ABOUT THIS TASK: Pictures excluded, please transcribe exactly the lines from the one with "Click orange status icon for 주차별 강의 수강하기" through the end of the records below, and nothing more.

Entries taken from a collection:
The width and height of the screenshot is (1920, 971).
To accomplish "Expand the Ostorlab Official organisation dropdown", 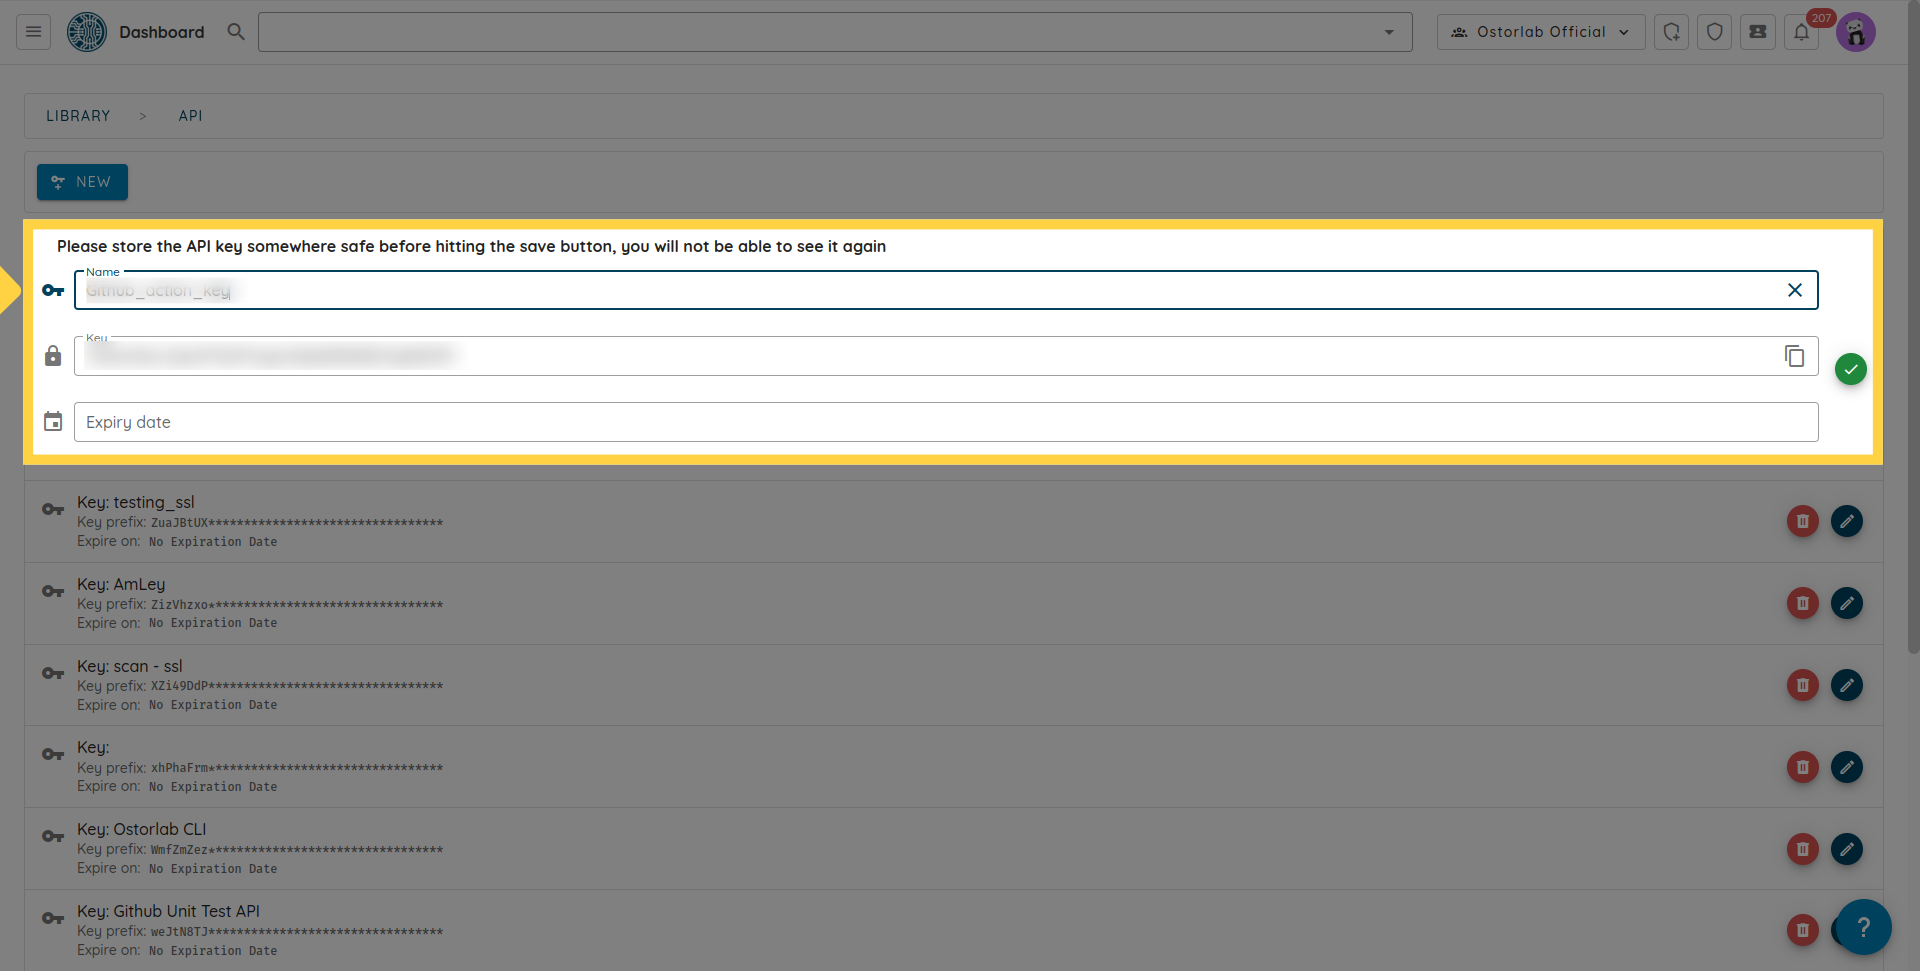I will (1540, 32).
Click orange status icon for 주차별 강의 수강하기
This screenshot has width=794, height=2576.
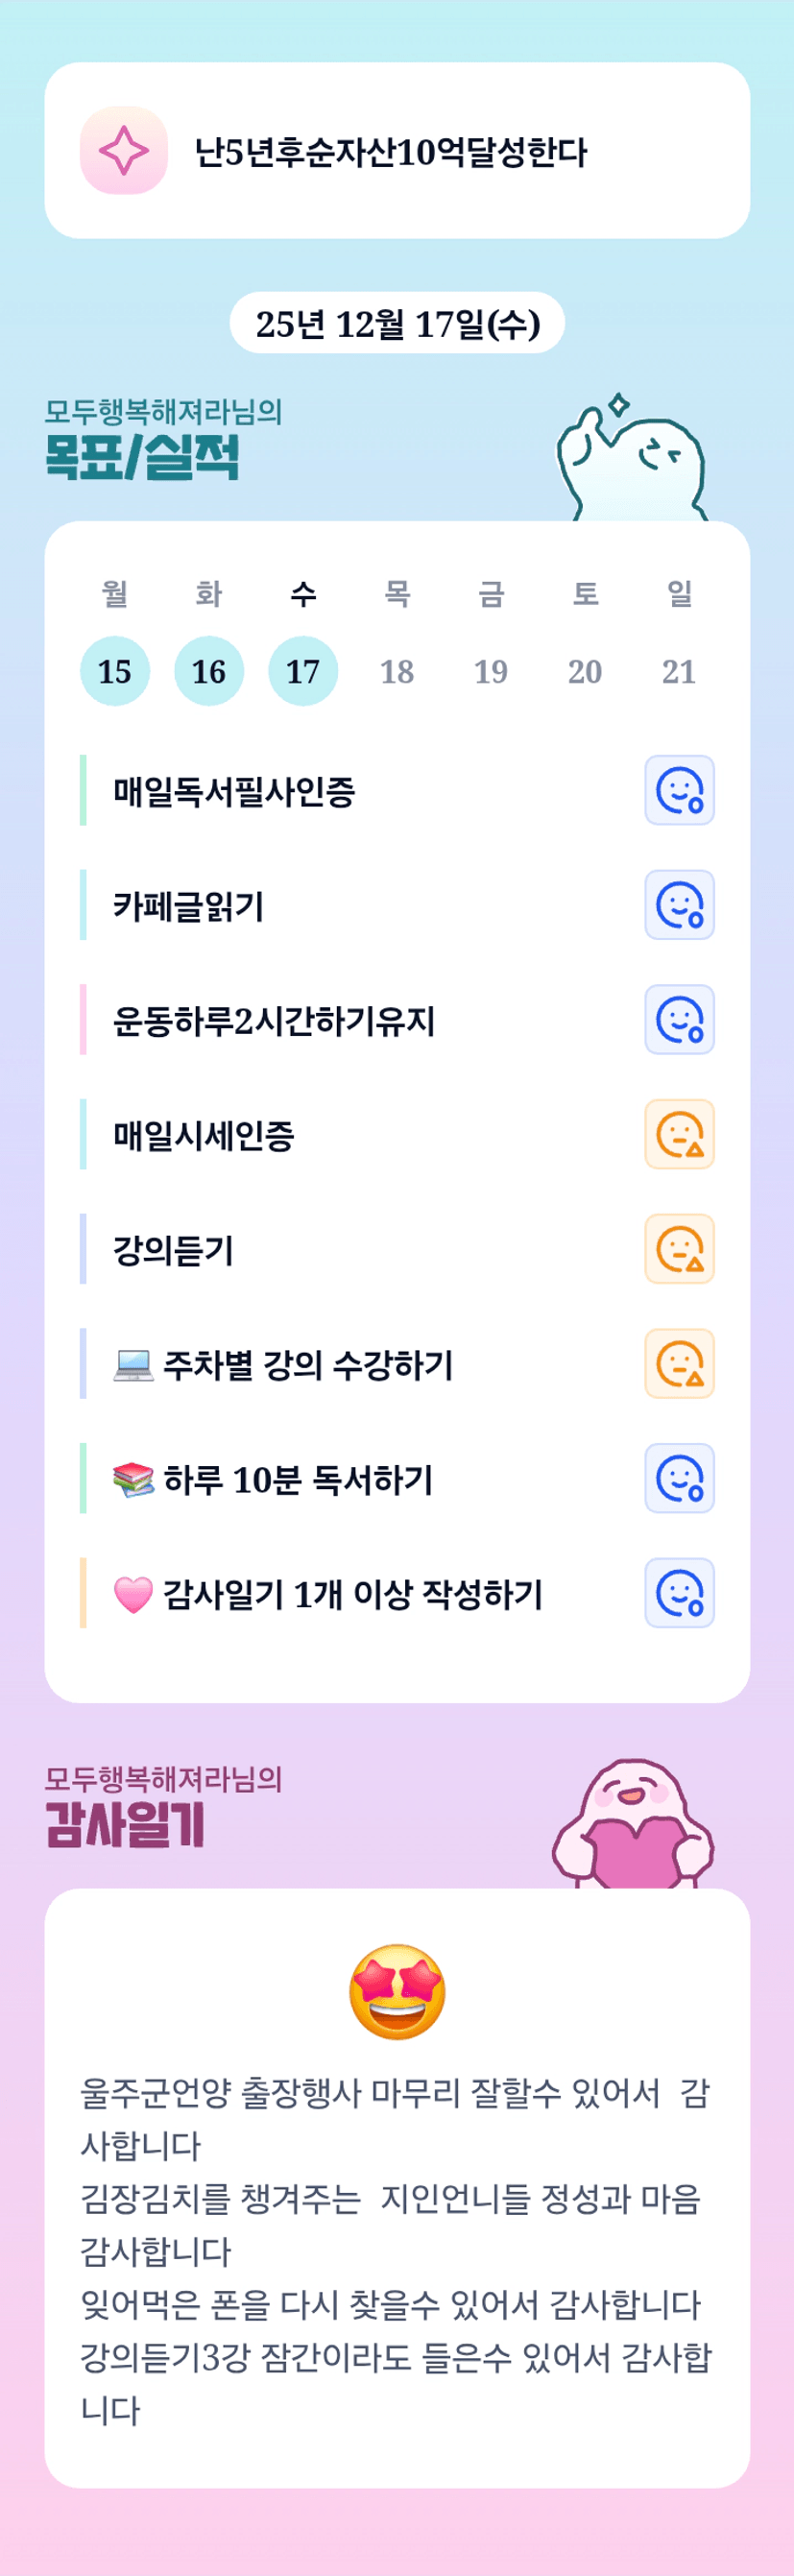point(679,1363)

FINISHED TASK:
Click orange status icon for 주차별 강의 수강하기
This screenshot has width=794, height=2576.
point(679,1363)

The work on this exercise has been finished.